Новый кровавый навет
Покинув бакинскую тюрьму, Лев Зильбер вернулся в Москву и возглавил кафедру микробиологии в Центральном институте усовершенствования врачей. В 1937 году его арестовали вновь – на этот раз по обвинению в попытке отравить жителей советской столицы, запустив в водопроводную сеть бациллы энцефалита. Каверин вновь стал искать пути наверх, пытаясь добиться освобождения брата. Генеральный секретарь Союза писателей Владимир Ставский сумел договориться о передаче соответствующего ходатайства главе НКВД Лаврентию Берии. Его доставил на Лубянку сам Вениамин Каверин. Вскоре после этого Зильбер был освобожден. На этот раз он провел в заключении два года. Во время следствия его пытали и били, а после осуждения сослали в тундру, на Печору. За время, проведенное в лагере, ученый успел разработать препарат против пеллагры – на основе ягеля, любимой еды северных оленей.
В 1939 году Зильбер был назначен заведующим отделом вирусологии Центрального института эпидемиологии наркомздрава СССР. Однако спустя год его вновь арестовали – по некоторым сведениям, за отказ участвовать в работе над созданием биологического оружия. В "шарашке" Зильбер занимался исследованием происхождения рака. И снова родные и друзья пытались сделать все возможное для его освобождения. На этот раз их хлопоты принесли результат через четыре года. В 1944-м Зильбера освободили. Вскоре после этого он был избран действительным членом Академии медицинских наук СССР и за разработку вирусной теории происхождения рака награжден Сталинской премией.
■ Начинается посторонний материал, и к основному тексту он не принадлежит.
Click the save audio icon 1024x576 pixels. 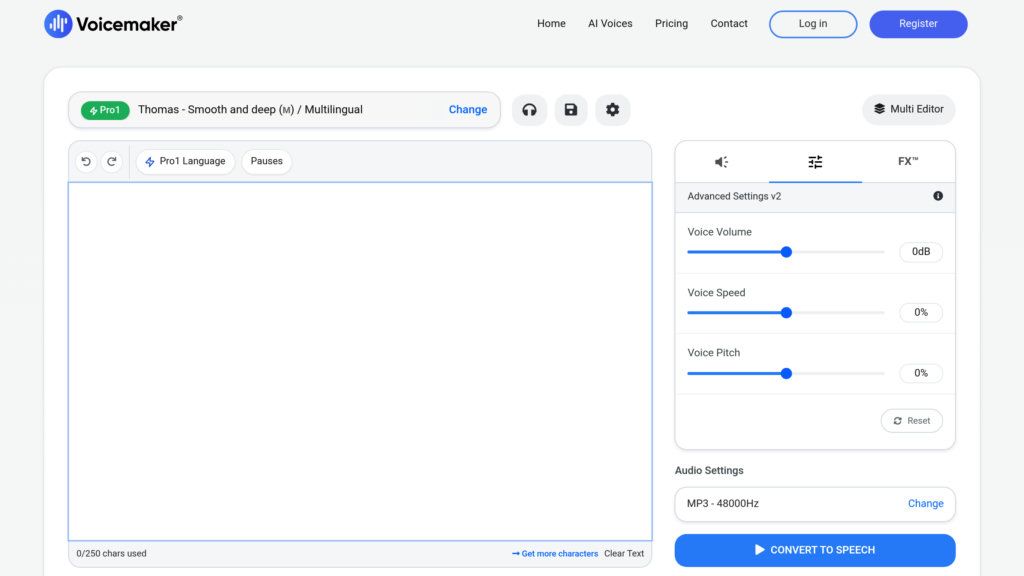pyautogui.click(x=571, y=110)
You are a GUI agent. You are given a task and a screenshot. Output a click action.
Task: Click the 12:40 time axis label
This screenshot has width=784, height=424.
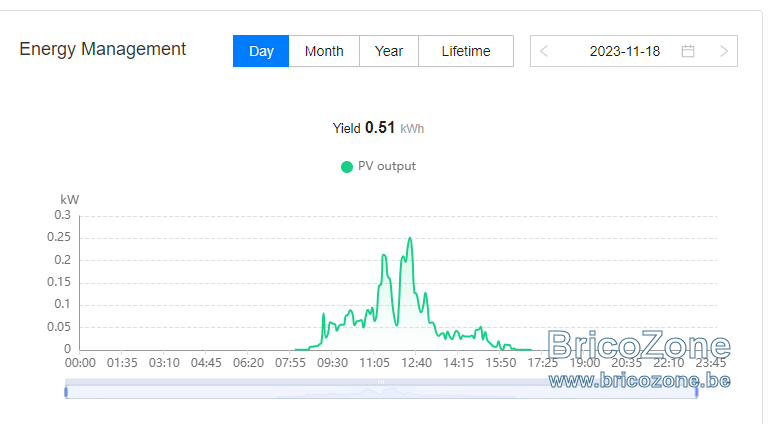coord(416,363)
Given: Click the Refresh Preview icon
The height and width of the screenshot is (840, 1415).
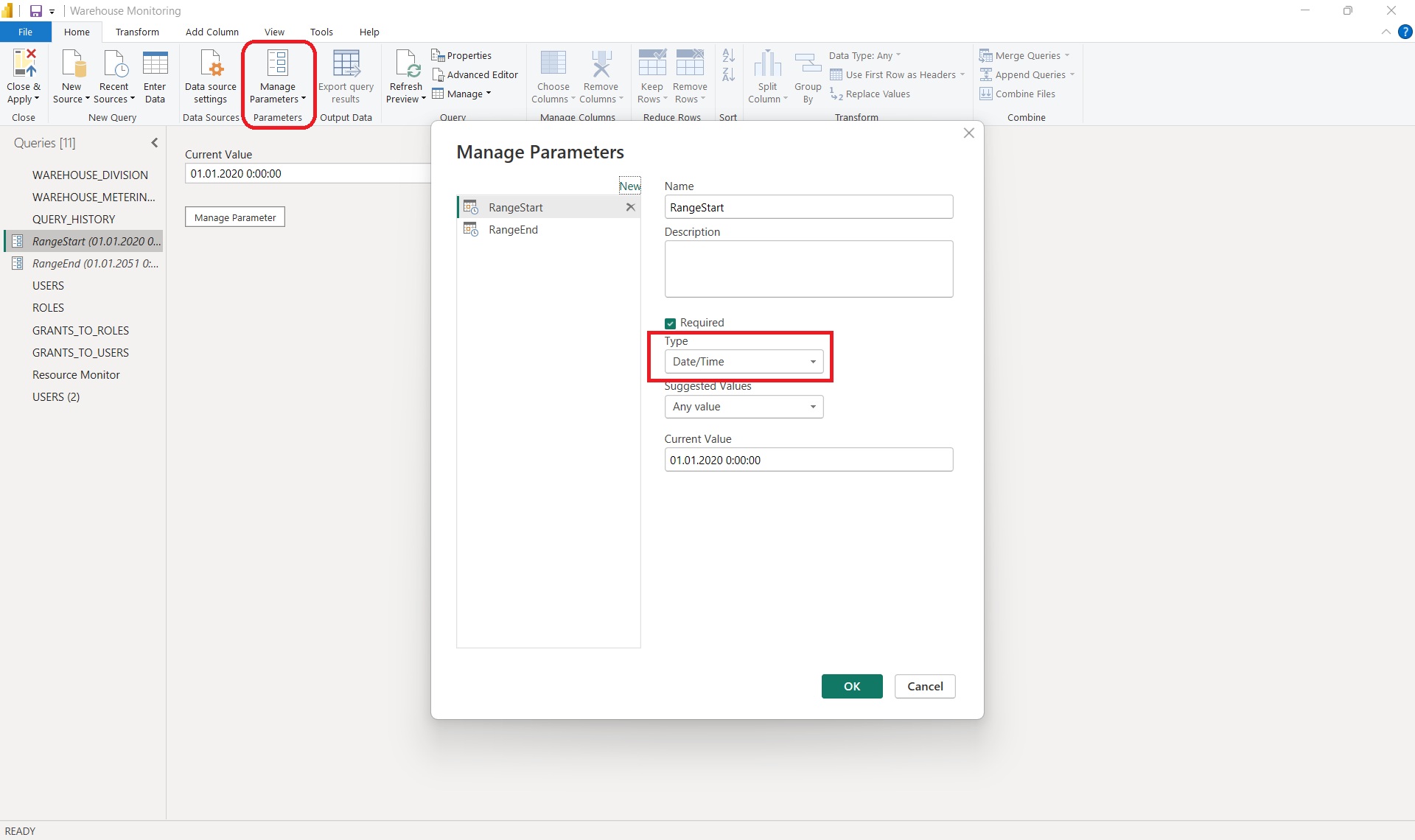Looking at the screenshot, I should pyautogui.click(x=406, y=64).
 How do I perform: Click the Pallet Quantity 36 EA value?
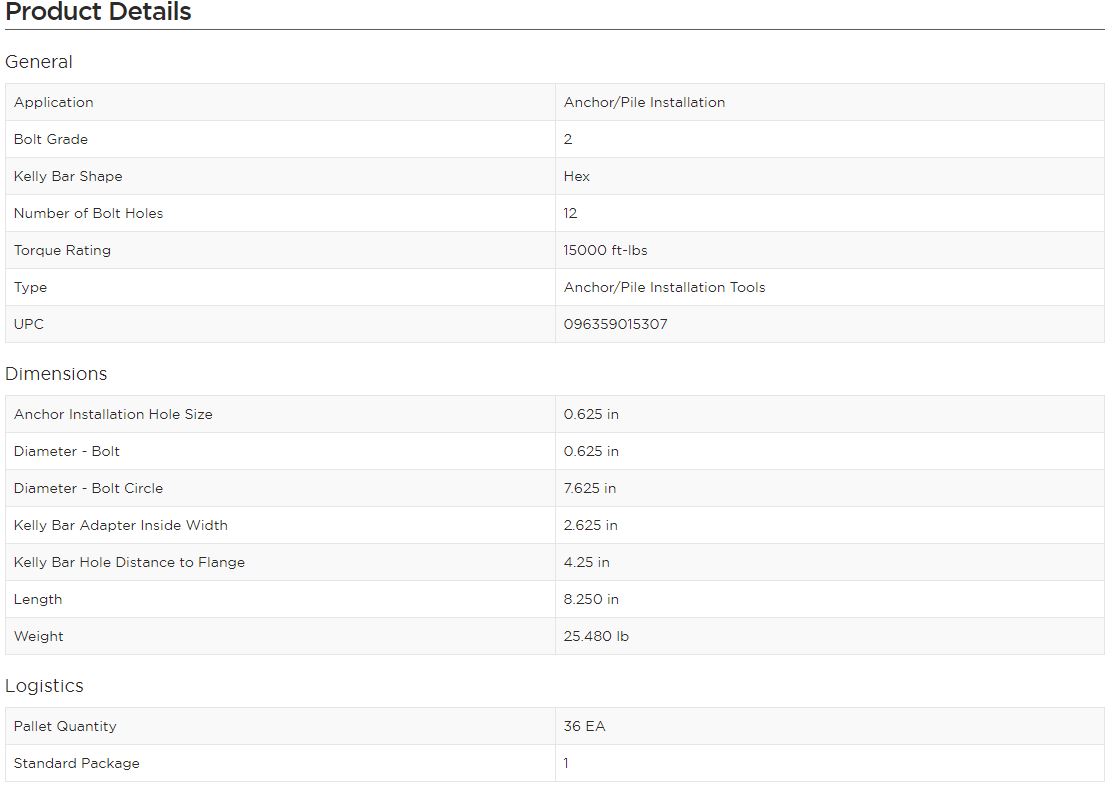[x=584, y=726]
Примерно в это же время Сталинскую премию получил и Вениамин Каверин – за роман "Два капитана".
До своих последних дней Зильбер много и плодотворно работал. Писал статьи, публиковал монографии, выступал с докладами на научных конференциях в США, Италии, Франции, Японии, других зарубежных странах. Получил орден Трудового Красного Знамени. Похоронен он был на Новодевичьем кладбище.
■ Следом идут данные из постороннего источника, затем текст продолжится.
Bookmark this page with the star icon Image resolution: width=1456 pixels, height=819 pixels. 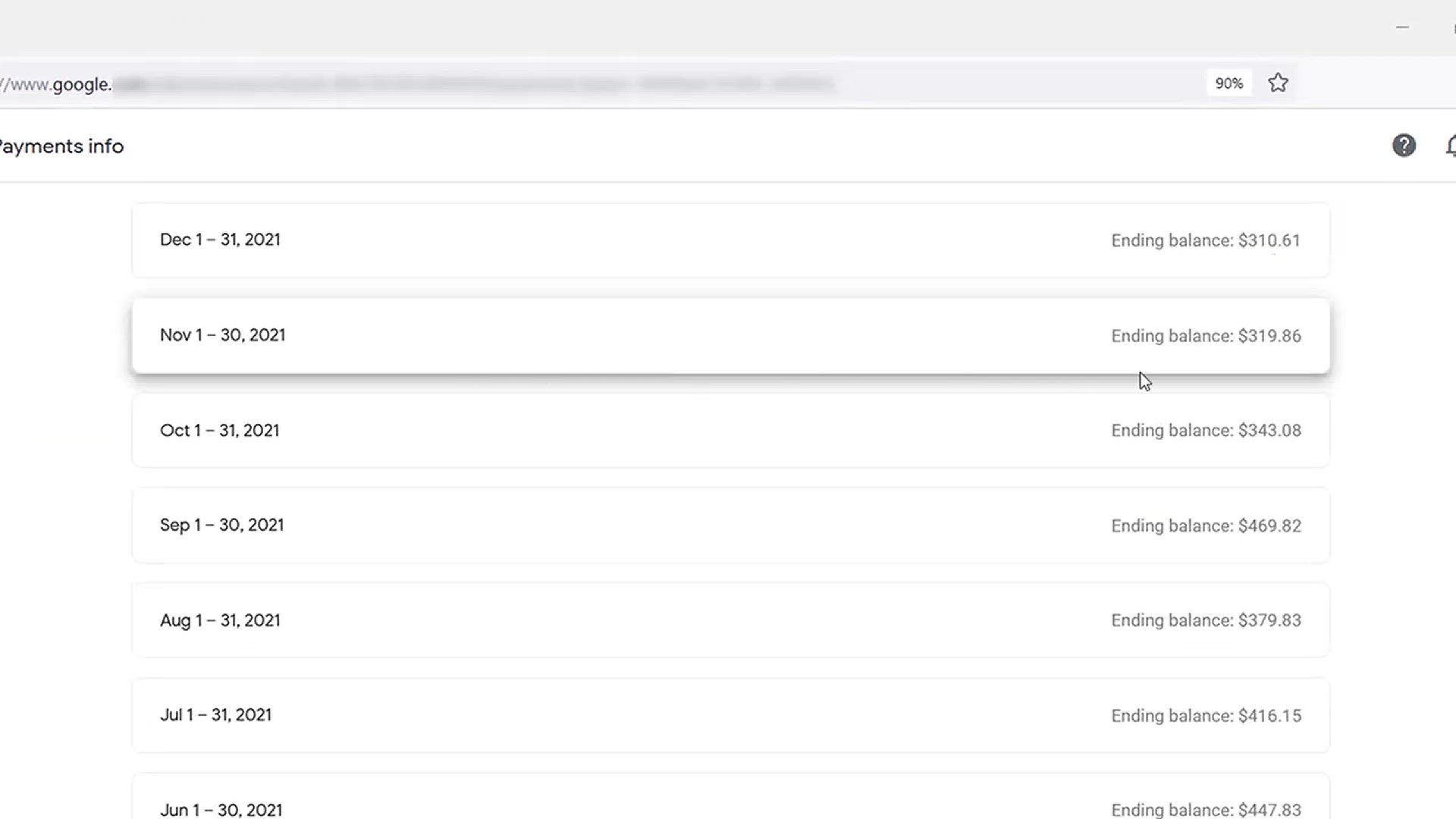click(1278, 83)
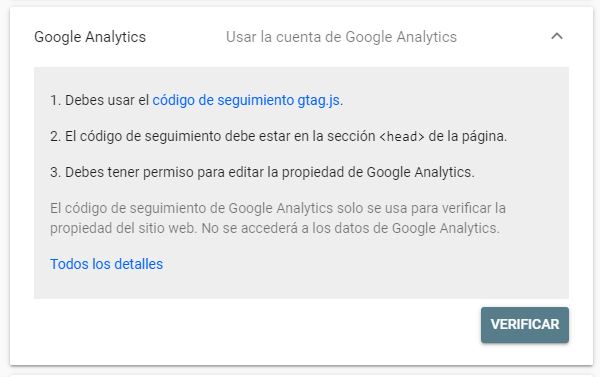
Task: Open the código de seguimiento gtag.js link
Action: [246, 100]

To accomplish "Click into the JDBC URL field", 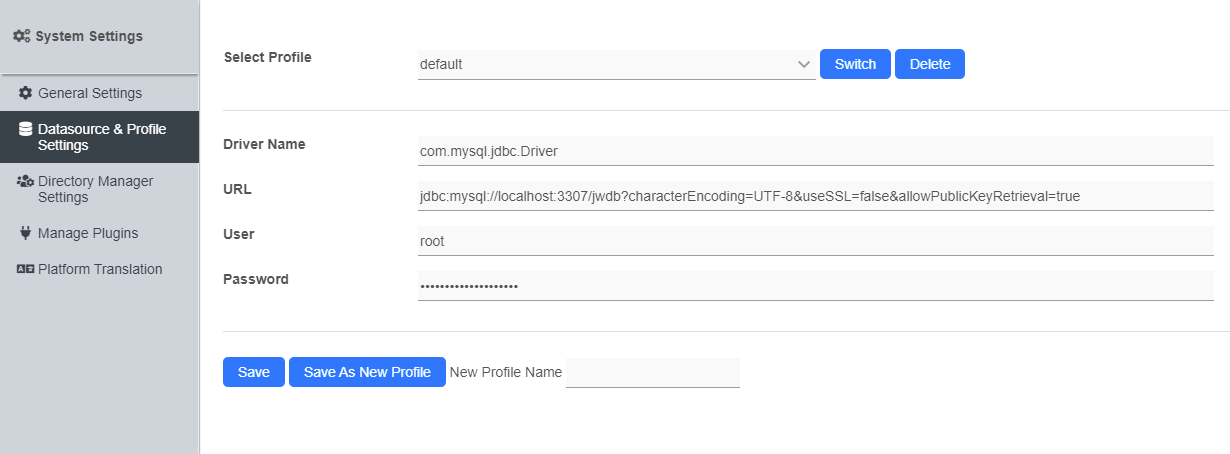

Все звали Зильбера — Лев Александрович, хотя на самом деле его отца звали Абель. Он был офицером, капельмейстером 96-го пехотного Омского полка, расквартированного в Финляндии, а затем переведенного в Псков. Абель Абрамович Зильбер слыл блестящим кларнетистом, хотя великолепно играл и на других музыкальных инструментах. За свои армейские заслуги он был награжден золотыми часами самим императором Александром Третьим. С началом Первой мировой войны вместе со своим полком ушел на фронт, был ранен.
Мать Льва Хана Гиршевна Дессон была пианисткой, владелицей музыкальных магазинов. Она пользовалась известностью в Петербурге и в Москве, по ее приглашению в Псков приезжали многие известные музыканты. Помимо Вениамина, у Льва Зильбера было еще два брата и две сестры.